Excerpted data:
########################################
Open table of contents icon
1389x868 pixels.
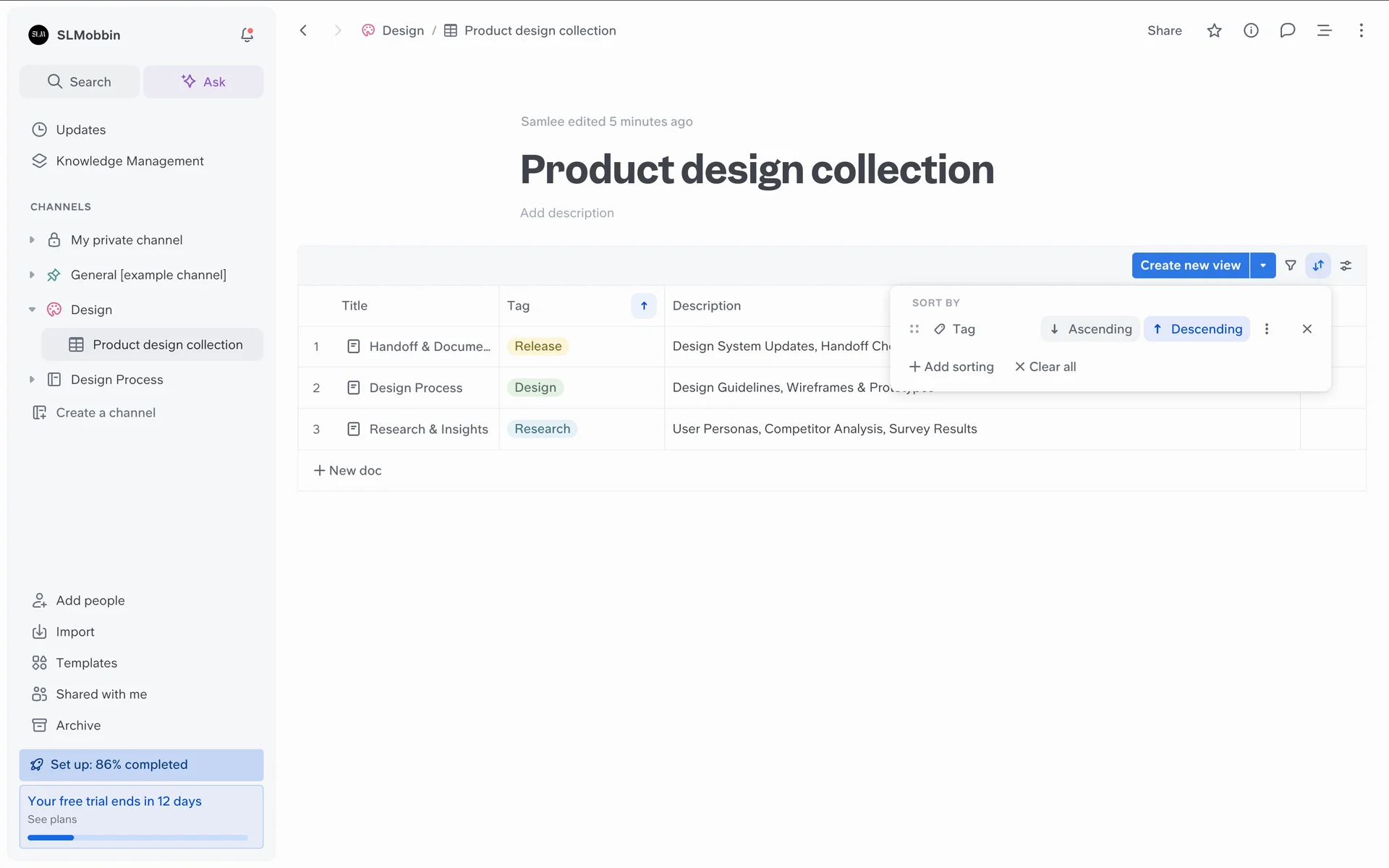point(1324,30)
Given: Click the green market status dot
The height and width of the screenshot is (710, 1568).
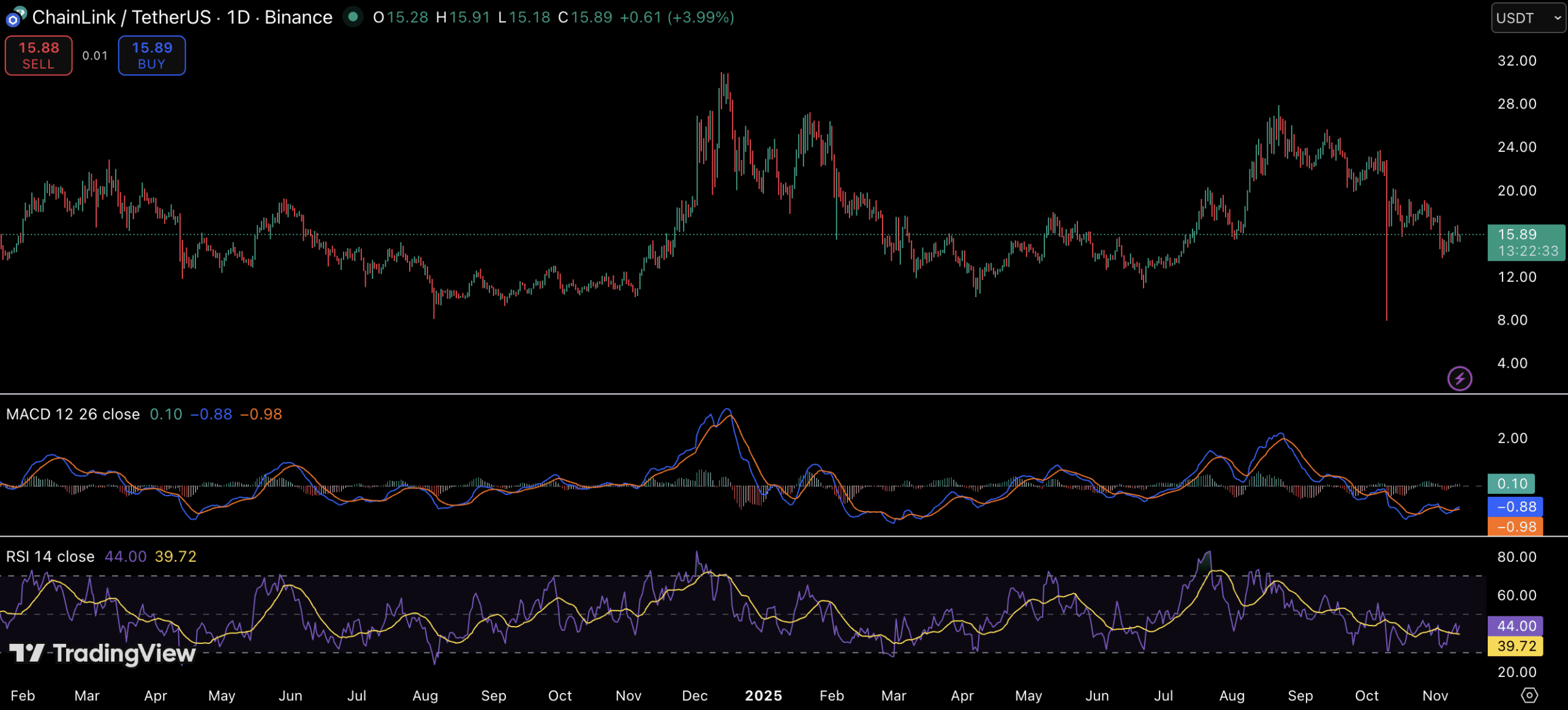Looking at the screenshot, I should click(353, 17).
########################################
Description of the task: The entries are to be reproduced exactly, excluding any pictures they contain.

Answer to this problem:
Open table of contents icon
1389x868 pixels.
point(1324,30)
Given: Click the green market status dot
The height and width of the screenshot is (710, 1568).
Looking at the screenshot, I should click(353, 17).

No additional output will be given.